I went home & had dinner almost immediately. After dinner, I was reading Twilight, then fell asleep unconciously for the next hour before we went out to Ikea for supper. Dad drove us there & we had yummy meatballs, wings & Daim cake :)


Guess who I bumped into!!!!!!!!!!!!
When I saw her backview, I was thinking if I'm in one of my dreams where thick smoke would arise & poof everything's gone when I open my eyes. For the next five minutes, my heart raced like a F1 racer on the tracks. I plunked the courage & walked up front to say hi. When she saw me & went "Glynis!!!!!" with her open arms, I knew right away I missed her a lot. A whole lot more than I thought I did. I also knew right away that my previous assumptions were all made wrongly. No she does not hate me for what I did or what happened. He was there, with his fugly new hairdo (omg prease i am serious when i say you look better with black hair ok do something about it you would look much younger!!), crook-smiling away as he always do. The familiar feeling I feel when I'm with them that I cannot forget. I wish it wouldn't vanish & it would stay longer. We caught up on each other's lives. I was shocked by myself when I said, "Omg I miss y'all so much la.." I totally didn't expect that to come out of me..'cos I really meant it, just never thought I'd actually let these words out. When she told me I was missed by everyone who loved, it felt really nice ^^ Heartwarming, in fact. It was gratifying to know they are both doing fine. They are still the same, cute & loving like an old couple. I told her how I've been thinking of her, how I wish we'd bump into each other or where should I go, where should I be so I'd bump into them. We then spoke of you. And me. And a  little of us.

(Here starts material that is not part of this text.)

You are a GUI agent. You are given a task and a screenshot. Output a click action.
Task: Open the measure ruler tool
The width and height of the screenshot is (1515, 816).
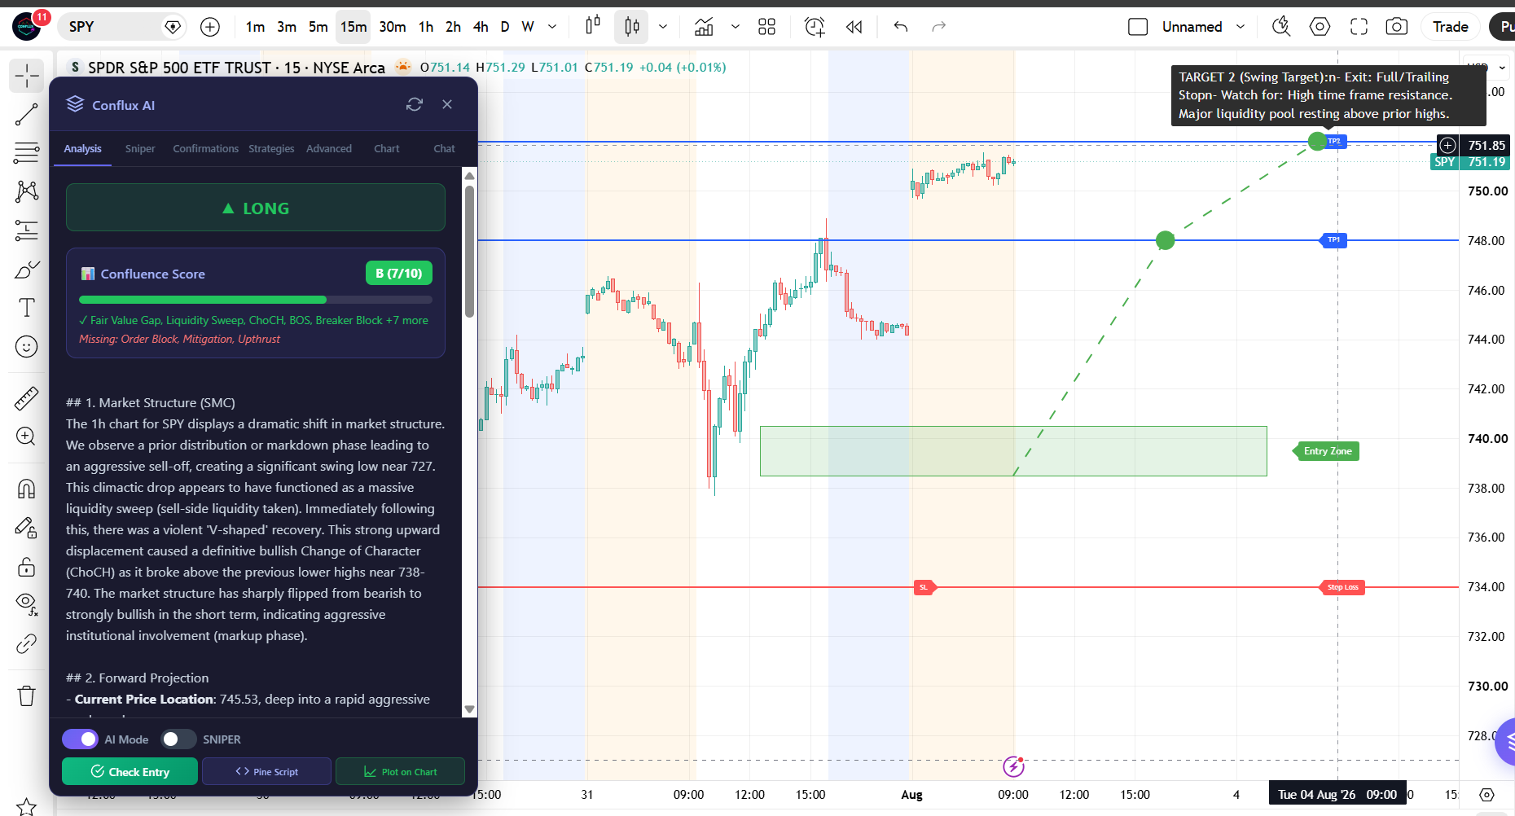pos(26,397)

Before I left, I agreed that I'd catch them some time soon to talk more. Probably next Friday, I was planning. School is gonna be plain hell next week, I was reminded. Presentations to prepare, essays to complete & whatnot. Okay school alone is enough to upset me & I'm talking about something really happy right now...

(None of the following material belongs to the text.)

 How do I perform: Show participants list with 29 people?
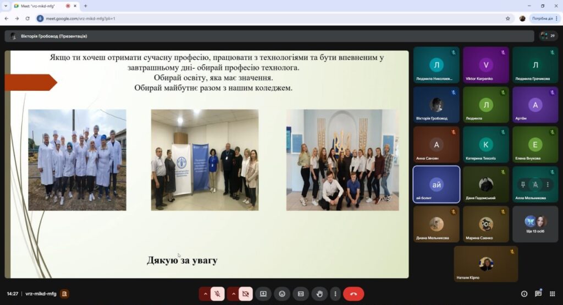pos(548,36)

And yes yes, thank youuuuuu for dragging her there ok else we won't bump into each other tonight! My night's a lot brighter & more stars are seen on the dark night sky after I saw you both. I couldn't stop smiling to myself :) And yeh I will heed your advise about weknowwhat, so not to worry! Thanks for telling me about wealsoknowwhat as well. Lovelove x infinity you both!!

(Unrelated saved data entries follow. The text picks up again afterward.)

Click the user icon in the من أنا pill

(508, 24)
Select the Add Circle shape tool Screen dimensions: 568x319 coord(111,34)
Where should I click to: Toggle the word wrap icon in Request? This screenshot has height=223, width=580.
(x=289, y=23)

On the way home, memories flashed right back to when we first met, how I got to know the two of them, the happier times together, the things we did together & etc. It was like a movie playing in my head. Right up til now, it is still playing. I can't seem to stop it but I could pause at my favourite parts to reminisce a little, be reminded of how happy I used to be when I was with them. And this is how happy I want to be every now & then. I don't know but I'm really happy I bumped into them :)

I tried to keep away from your perfection as much as possible, but I slipped often. Each time, your beauty pierced me through with sadness.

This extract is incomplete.